Influence of obesity and insulin sensitivity on insulin signaling genes in human omental and subcutaneous adipose tissue

Obesity and insulin resistance are independent risk factors for metabolic syndrome, diabetes, and cardiovascular disease. Adipose tissue samples from nonobese (NO), insulin-sensitive obese (ISO), and insulin-resistant obese (IRO) subjects from subcutaneous (SC) and omental (OM) adipose tissue (n = 28) were analyzed by microarray and confirmed by real-time PCR. Insulin signaling gene expression changes were greater in OM than in SC tissue and were related to insulin resistance rather than to obesity; few genes correlated with body mass index. Insulin receptor and insulin receptor substrate 1 (IRS-1) increased in the IRO versus pooled insulin-sensitive (NO+ISO) subjects.
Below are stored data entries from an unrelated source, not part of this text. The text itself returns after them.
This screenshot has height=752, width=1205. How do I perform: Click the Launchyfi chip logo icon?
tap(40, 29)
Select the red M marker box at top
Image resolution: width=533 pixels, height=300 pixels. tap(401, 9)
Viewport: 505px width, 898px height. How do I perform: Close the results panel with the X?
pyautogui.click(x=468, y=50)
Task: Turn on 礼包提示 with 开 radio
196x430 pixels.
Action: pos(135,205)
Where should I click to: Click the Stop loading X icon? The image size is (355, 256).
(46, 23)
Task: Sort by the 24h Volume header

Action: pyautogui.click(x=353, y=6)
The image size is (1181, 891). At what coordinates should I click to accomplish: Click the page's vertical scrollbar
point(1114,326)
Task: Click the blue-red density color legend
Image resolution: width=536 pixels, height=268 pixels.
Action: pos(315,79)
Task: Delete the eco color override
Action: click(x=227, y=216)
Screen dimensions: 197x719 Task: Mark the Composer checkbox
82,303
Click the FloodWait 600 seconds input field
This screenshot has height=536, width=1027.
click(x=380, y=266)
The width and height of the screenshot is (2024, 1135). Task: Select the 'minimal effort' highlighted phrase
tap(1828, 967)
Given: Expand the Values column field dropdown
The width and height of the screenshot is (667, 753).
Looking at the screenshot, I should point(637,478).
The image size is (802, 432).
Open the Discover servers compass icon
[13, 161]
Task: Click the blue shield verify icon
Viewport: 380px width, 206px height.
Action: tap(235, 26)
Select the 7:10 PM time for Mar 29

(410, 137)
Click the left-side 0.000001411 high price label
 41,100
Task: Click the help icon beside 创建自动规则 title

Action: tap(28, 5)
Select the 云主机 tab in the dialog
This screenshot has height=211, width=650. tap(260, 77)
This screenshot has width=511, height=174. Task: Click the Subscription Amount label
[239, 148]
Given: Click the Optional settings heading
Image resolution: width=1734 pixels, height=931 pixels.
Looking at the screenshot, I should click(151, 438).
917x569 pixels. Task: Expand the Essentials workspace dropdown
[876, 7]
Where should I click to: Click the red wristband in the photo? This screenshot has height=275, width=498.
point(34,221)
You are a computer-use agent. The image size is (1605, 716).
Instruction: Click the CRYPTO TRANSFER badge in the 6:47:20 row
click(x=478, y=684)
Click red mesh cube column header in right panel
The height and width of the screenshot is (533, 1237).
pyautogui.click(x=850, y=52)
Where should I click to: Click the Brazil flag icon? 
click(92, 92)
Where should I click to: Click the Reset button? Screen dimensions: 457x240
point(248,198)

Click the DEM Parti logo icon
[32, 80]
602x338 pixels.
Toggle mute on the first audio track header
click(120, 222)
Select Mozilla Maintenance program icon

In glucose transport, PI3K alpha and PDK2 decreased in IRO subjects, whereas PI3K gamma, Akt2, GLUT4, and GLUT1 increased. IRS-1 regulators Jnk and IKK increased in IRO (P< 0.01 and P < 0.001 respectively). In protein synthesis, most genes examined were downregulated in IRO subjects, including mTor, Rheb, and 4EBP and eIF members (all P< 0.05). In proliferation, SHC, SOS, and Raf1 (P< 0.05) were increased, whereas Ras and MEK1/2 kinase 1 (P, 0.05) were decreased, in IRO subjects. Finally, in differentiation, PPAR gamma, CEBP alpha, and CEBP beta decreased, whereas PPAR delta, CEBP gamma, and CEBP epsilon increased, in IRO subjects (P< 0.05). Together, microarray and real-time PCR data demonstrate that insulin resistance rather than obesity is associated with altered gene expression of insulin signaling genes, especially in OM adipose tissue.